■ Work task: Using the material below, return exactly the lines between the one holding "Task: Click the" and the one holding "This screenshot has width=601, height=434.", inclusive, and no others.

■ Source data:
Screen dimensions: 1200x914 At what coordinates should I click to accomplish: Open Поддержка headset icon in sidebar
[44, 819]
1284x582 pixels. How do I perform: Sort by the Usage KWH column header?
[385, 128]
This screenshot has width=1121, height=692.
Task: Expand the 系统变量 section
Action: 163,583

==

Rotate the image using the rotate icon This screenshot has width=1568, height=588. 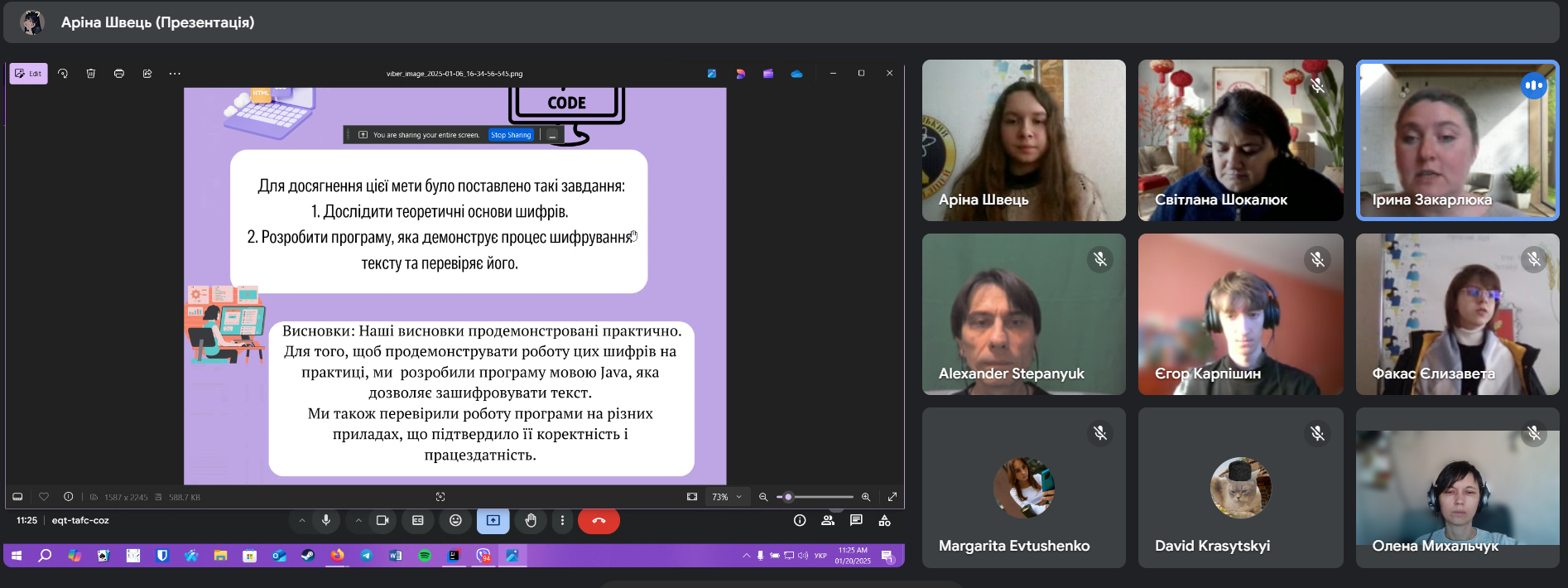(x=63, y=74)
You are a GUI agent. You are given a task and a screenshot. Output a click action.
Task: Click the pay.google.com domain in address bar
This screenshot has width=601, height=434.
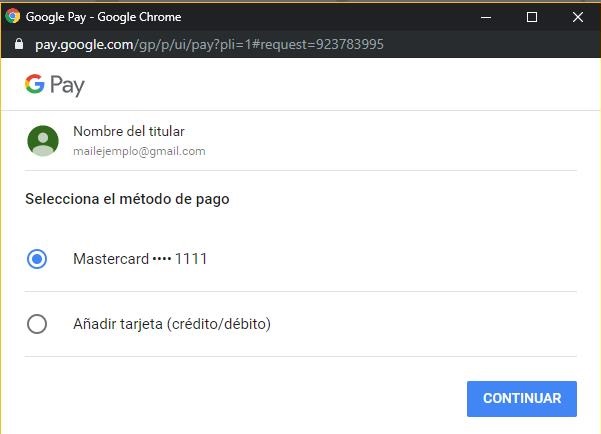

■ Exercise solution:
Task: Click the pay.google.com domain in address bar
This screenshot has width=601, height=434.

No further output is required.